◆ **THE TASKS**
**a.** In the post about being asked to perform on command, what was the name of the companion the writer had during the mission in Spain?
**b.** Resume the post about being asked to perform on command, starting right after its last sentence.

◆ **TEXT TO READ**

-- Begin --

I have this pet peeve that has followed me for some time. For as long as I can remember, I have been expected to perform on command for my friends and family. Whether it be singing, comedy, or impressions, it only takes one person who hasn't seen it and I have to do it for everyone in the room. It's flattering, don't get me wrong. It means they are entertained by me and that they think I'm talented. And if you have ever asked me to perform, please don't let this post make you feel bad. It's really fine. It's just that sometimes you just want to be with your loved ones and talk, and sometimes it just doesn't feel like the right setting to put on a show. Sometimes I feel a bit like this poor monkey...
I mean look at this monkey's face! Is he happy? No, he's not a happy monkey. Go ahead, look into his eyes for a few seconds. You know what that look is? Madness. Yep. He's gone insane because all anyone wants to do is wind him up and watch him dance around. Poor sap.
During my mission in Spain, I had a companion named Brad Kesler. Elder Kesler watched people wind me up over and over again....
"Do your President Monson impression, Johnson!"
"Sing like Michael Jackson!"
"Dance, monkey! Dance!"
Kesler used to step between me and the mob of missionaries starved for entertainment and yell, "Hey! If he wants to do it, he'll do it. He's not your monkey you can just snap your fingers at and have a show." Disappointment inevitably followed. They looked at me as if I had robbed them of something. Laughs and smiles they knew I could facilitate, and yet I was withholding them.

-- End --

◆ **RECORDED DATA**
-- Begin --

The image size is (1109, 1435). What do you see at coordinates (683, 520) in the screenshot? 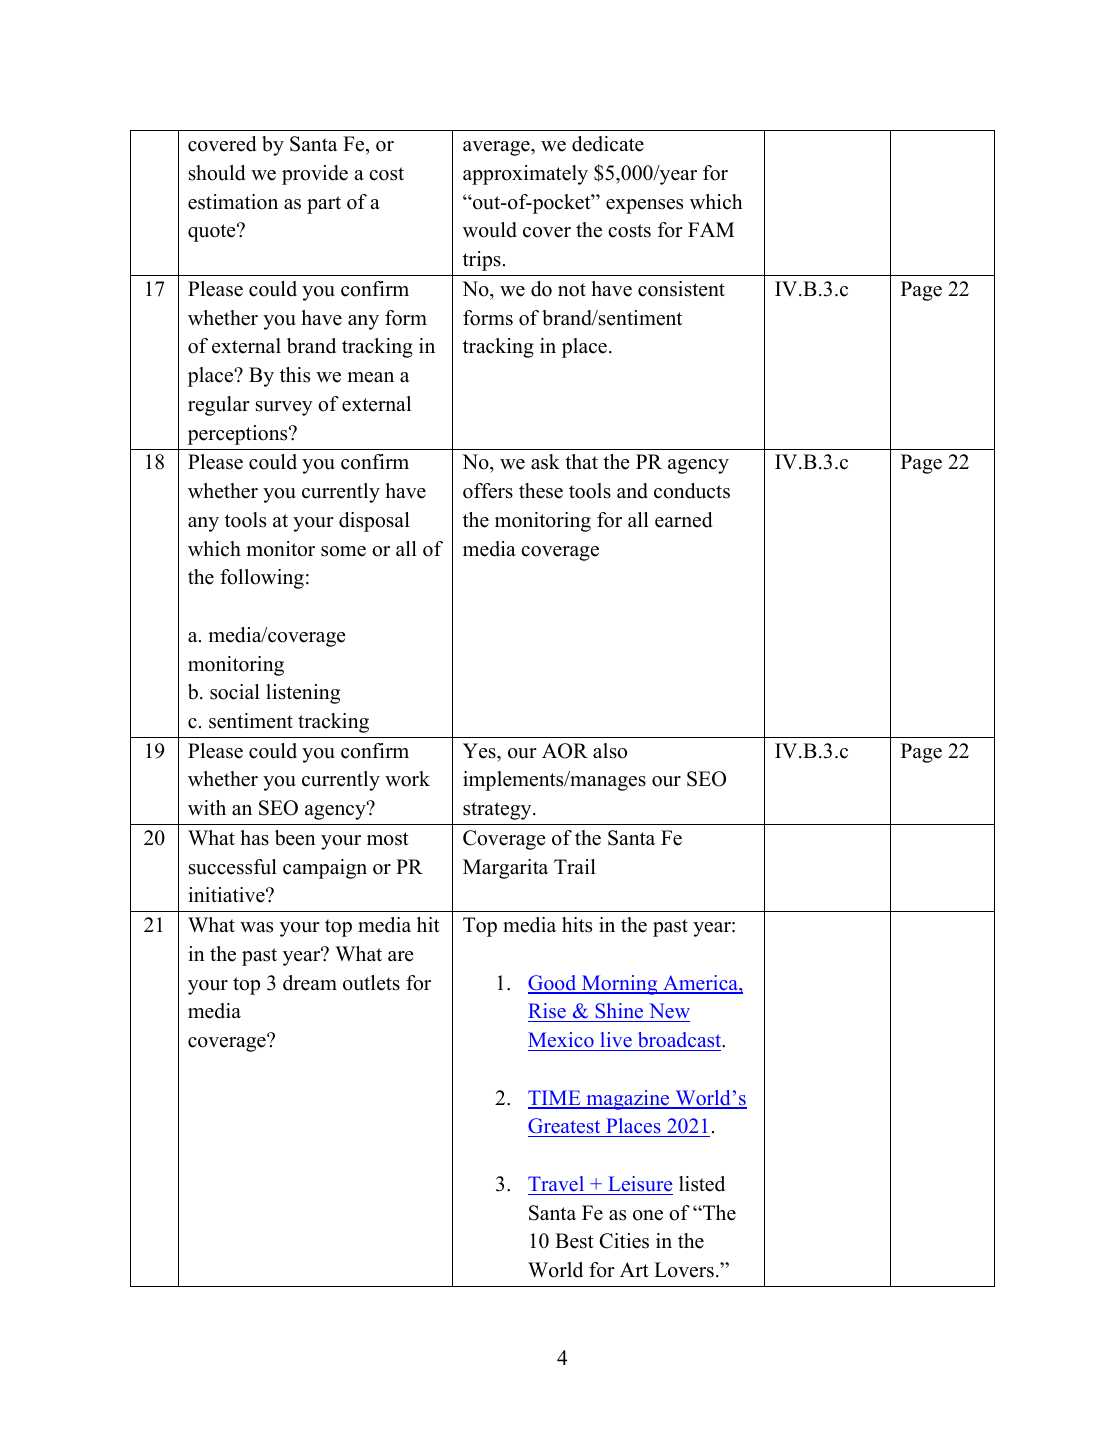
I see `earned` at bounding box center [683, 520].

-- End --

◆ **EXERCISE RESPONSES**
**a.** Brad Kesler

**b.**
But why did it bother me so much to be asked to perform when I so often perform by choice? Something about being requested to perform soured the whole experience for me. Then I found some old home videos. Not the kind you've watched over and over growing up and the family has all of the funny parts memorized. These tapes were from my grandma's old camera. Unseen footage of my childhood before my family owned a camera. I watched a young, innocent, and quite honesty very cute Shaun Johnson, playing with his toys and enjoying his life. And that's when the voices from behind the camera started winding Little Shaun up.
"Hey Shaun, come over to the camera and sing that song you were singing earlier!"
"Shauny! Say that funny thing you said earlier so grandma and grandpa can hear it!"
Dance....you innocent, defenseless little monkey...............dance.......
Little Shaun looked up from his play time. He looked past the camera toward the demanding voices. Sad frustration covered his face as he reluctantly obeyed. Sighing heavily in defeat, he stood up from his toys, walked over to the camera, and began to perform.
Suddenly, this deep resistance I had to performing all became clear. I turned to my parents and said, "This is it! This is why I have a thing about people demanding that I perform!" I was satisfied to have solved the mystery of this behavior developed from such a young age.
But what was this? We kept watching. I was performing. Little Shaun was performing....but he was loving it. All eyes were on him. They were laughing and cheering. If the camera moved away from him, he quickly moved back into frame. Now people were done watching him, having satisfied their need for entertainment. But he wanted more! He was just as attention hungry as the family was demanding!
I was forced to accept that, although I had grown to resist performing for people on command, performing was one of the things I loved doing most. Little Shaun understood that. And now, so do I...
...seriously though, if you ask me to perform I'll probably be bugged. :)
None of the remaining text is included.